Did you know that the golden age of the steam train still lives on and is only an hour and a half drive from London? No, well read on to find out where it happens and the amazing day out you can have there.
The Bluebell Railway was once part of the Lewes to East Grinstead line of the old London Brighton & South Coast Railway which closed many years ago. Today it is one one of Sussex’s biggest tourist attractions. My Bluebell experience started at Sheffield Park Station, there’s a large, free car park from which you can walk up to the station and into a bygone era.
Sheffield Park Station was built by the London Brighton & South Coast Railway in 1882 to serve Lord Sheffield who owned the large house and estate which sits about a mile away from the station. This station has been restored to the Brighton era of the 1880’s. Entering the beautifully restored ticket office takes you back to another time, the fire was roaring and the staff were all dressed in old railway uniforms. With tickets issued we made our way onto the platform where our steam train was waiting, it felt like we were on a film set. Sheffield Park also has a museum but a little more about that later.
We had booked first class tickets and as the train was in we were able to board it, as with all the rolling stock on the railway the carriage had been restored and I have to say was surprisingly comfortable. Within a few minutes the guard blew his whistle and the train departed right on time.
With a cup of tea from the buffet car we settled in to enjoy the journey and the beautiful Sussex countryside. The journey takes approximately 40 minutes stopping at the two other stations on the line before finally arriving at East Grinstead.
Our first station stop was Horsted Keynes being also built in 1882. This station has been restored to the Southern Railway period from the mid 1920’s.

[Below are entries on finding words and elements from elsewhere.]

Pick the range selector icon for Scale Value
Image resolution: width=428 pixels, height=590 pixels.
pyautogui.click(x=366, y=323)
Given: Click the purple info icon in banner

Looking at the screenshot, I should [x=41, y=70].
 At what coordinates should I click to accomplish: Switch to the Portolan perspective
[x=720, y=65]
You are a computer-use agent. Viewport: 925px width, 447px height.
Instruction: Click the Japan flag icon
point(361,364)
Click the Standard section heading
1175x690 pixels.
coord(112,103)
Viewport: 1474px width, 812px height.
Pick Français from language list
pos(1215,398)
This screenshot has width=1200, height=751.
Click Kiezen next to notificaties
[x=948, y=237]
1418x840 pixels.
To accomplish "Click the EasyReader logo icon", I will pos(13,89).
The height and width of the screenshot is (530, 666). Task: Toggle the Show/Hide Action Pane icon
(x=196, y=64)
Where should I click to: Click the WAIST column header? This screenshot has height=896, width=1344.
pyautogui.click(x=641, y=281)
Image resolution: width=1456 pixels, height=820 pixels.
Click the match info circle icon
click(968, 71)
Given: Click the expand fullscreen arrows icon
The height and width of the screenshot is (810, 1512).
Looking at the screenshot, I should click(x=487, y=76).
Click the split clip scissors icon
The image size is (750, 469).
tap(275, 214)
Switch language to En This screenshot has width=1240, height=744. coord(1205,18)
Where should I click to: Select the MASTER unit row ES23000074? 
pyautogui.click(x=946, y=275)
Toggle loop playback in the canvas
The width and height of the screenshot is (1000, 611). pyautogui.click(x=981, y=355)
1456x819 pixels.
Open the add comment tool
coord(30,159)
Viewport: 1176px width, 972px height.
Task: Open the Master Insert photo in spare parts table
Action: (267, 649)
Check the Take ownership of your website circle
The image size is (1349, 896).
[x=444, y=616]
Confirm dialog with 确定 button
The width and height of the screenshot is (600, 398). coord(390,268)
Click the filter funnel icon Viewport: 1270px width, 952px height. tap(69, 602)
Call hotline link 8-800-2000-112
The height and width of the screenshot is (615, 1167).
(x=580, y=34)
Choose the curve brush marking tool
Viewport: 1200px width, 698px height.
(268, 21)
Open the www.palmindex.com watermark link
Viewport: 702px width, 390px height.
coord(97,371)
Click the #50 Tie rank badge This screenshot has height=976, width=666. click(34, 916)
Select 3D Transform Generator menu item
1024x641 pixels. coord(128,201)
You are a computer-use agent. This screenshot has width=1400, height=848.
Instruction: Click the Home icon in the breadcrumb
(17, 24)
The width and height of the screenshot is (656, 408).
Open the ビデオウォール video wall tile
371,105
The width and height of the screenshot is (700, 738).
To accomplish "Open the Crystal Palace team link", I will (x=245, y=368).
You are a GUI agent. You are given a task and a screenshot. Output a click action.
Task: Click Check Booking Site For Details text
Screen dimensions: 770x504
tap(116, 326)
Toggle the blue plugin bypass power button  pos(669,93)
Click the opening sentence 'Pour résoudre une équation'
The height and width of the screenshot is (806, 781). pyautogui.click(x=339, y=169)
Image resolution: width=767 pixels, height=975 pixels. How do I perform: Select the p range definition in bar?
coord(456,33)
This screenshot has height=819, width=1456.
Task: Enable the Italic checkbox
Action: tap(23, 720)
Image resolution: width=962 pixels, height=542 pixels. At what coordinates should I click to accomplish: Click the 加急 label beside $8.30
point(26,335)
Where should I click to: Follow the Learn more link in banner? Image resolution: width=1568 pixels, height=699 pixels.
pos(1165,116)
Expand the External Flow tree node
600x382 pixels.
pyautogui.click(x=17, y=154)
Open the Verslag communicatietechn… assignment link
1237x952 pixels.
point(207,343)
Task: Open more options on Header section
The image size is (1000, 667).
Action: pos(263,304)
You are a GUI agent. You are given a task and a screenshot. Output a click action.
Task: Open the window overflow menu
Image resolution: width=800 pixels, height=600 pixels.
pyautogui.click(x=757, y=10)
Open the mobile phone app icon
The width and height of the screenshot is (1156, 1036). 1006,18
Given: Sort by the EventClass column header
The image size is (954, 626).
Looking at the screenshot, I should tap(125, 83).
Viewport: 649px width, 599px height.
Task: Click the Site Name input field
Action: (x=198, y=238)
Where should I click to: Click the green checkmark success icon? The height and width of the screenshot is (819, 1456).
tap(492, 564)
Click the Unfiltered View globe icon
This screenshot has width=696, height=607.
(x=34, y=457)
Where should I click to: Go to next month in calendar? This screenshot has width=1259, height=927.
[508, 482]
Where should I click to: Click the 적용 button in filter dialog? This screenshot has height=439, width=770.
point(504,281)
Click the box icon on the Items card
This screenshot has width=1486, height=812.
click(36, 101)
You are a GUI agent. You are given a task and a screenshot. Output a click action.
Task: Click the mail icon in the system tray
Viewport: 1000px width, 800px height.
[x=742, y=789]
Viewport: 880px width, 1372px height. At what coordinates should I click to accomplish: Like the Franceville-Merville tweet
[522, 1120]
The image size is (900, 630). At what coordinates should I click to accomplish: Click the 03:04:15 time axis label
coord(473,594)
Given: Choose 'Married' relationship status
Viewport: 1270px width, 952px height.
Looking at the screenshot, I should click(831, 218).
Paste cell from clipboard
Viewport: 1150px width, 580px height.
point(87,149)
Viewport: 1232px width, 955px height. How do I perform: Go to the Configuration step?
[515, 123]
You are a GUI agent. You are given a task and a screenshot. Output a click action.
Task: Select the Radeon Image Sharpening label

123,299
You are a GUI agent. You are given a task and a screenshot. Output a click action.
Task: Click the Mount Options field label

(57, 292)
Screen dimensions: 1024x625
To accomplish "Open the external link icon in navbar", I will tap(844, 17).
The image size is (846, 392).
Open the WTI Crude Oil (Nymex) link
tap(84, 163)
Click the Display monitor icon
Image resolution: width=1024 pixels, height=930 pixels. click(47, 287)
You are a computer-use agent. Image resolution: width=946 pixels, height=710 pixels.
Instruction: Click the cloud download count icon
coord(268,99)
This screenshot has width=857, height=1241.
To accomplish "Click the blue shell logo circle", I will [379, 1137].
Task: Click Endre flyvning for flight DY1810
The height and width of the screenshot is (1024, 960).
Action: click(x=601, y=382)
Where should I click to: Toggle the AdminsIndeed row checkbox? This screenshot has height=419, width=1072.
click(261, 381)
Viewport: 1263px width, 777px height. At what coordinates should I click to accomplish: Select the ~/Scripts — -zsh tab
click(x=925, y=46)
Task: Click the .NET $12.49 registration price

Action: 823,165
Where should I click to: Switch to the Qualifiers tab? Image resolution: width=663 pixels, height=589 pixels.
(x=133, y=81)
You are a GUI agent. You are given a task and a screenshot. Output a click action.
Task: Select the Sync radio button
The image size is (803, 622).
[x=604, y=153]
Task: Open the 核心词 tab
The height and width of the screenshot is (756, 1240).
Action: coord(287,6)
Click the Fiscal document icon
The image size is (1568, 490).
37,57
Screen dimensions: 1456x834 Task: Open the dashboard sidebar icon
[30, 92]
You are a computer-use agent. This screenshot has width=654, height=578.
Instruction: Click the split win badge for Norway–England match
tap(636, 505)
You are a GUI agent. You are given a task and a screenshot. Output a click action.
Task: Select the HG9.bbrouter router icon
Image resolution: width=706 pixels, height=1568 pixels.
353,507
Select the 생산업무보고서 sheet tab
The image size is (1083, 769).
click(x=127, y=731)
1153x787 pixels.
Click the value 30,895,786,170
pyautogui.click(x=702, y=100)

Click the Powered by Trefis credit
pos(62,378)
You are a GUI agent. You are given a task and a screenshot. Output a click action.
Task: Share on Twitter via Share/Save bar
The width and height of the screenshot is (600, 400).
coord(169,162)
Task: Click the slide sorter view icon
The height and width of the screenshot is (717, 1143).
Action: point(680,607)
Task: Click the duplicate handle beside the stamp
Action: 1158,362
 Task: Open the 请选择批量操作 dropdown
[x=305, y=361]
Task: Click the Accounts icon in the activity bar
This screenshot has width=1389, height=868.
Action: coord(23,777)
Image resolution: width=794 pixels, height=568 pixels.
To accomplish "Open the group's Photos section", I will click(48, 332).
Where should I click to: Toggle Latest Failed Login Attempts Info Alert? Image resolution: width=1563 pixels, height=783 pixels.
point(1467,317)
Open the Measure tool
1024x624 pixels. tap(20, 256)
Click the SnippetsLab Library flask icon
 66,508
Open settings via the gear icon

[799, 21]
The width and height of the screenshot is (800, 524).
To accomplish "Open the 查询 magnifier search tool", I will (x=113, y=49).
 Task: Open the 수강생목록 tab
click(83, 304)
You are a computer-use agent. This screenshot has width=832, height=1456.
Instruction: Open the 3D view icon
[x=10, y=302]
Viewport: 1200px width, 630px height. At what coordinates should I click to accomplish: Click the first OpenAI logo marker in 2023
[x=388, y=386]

Originally built as a junction station it had lines branching off to Haywards Heath via Ardingly. The station here has been featured in many films and TV shows, most recently being used as Downton Station in the ITV show Downton Abbey.
Next stop was Kingscote Station, again having been built in 1882. This station has been restored to the British Railways period of the mid 1950’s. In its time the station was known as being one of the quietest on the Brighton network serving only a few homes, with the nearest village being Turners Hill which is three miles away. Although passenger numbers were small the station boasted a large timber yard which resulted in a lot of goods traffic.
The final stop on the line is East Grinstead where we pull into platform 3. East Grinstead is still a full working station with Southern operating a service from there. As we’d chosen a round trip ticket we had a few minutes to wander around the station before our train departed back to Sheffield Park.
After arriving back into Sheffield Park we had the chance to have a proper look around the station and the museum attached to it. The museum is located on platform 2 of the station and gives an interesting insight into the history of the railway.
At the end of the platform is the Withyham Signal Box that was originally built for the opening of the line between East Grinstead and Tunbridge Wells in 1866.
Back across on platform 1 is the Locomotive Shed which has a fascinating collection of old working steam engines including the oldest one Bluebell has called Fenchurch which was built in 1872, his younger brother Stepney, who appears in the famous Thomas the Tank Engine books is also there.
The station also houses a gift shop and has its very own pub and restaurant where you can buy drinks and snacks as well as a full meal. The Bluebell Railway is a real little gem hidden in the heart of the Ashdown Forest in Sussex and I promise you it’s a day out you won’t forget, a fantastic experience.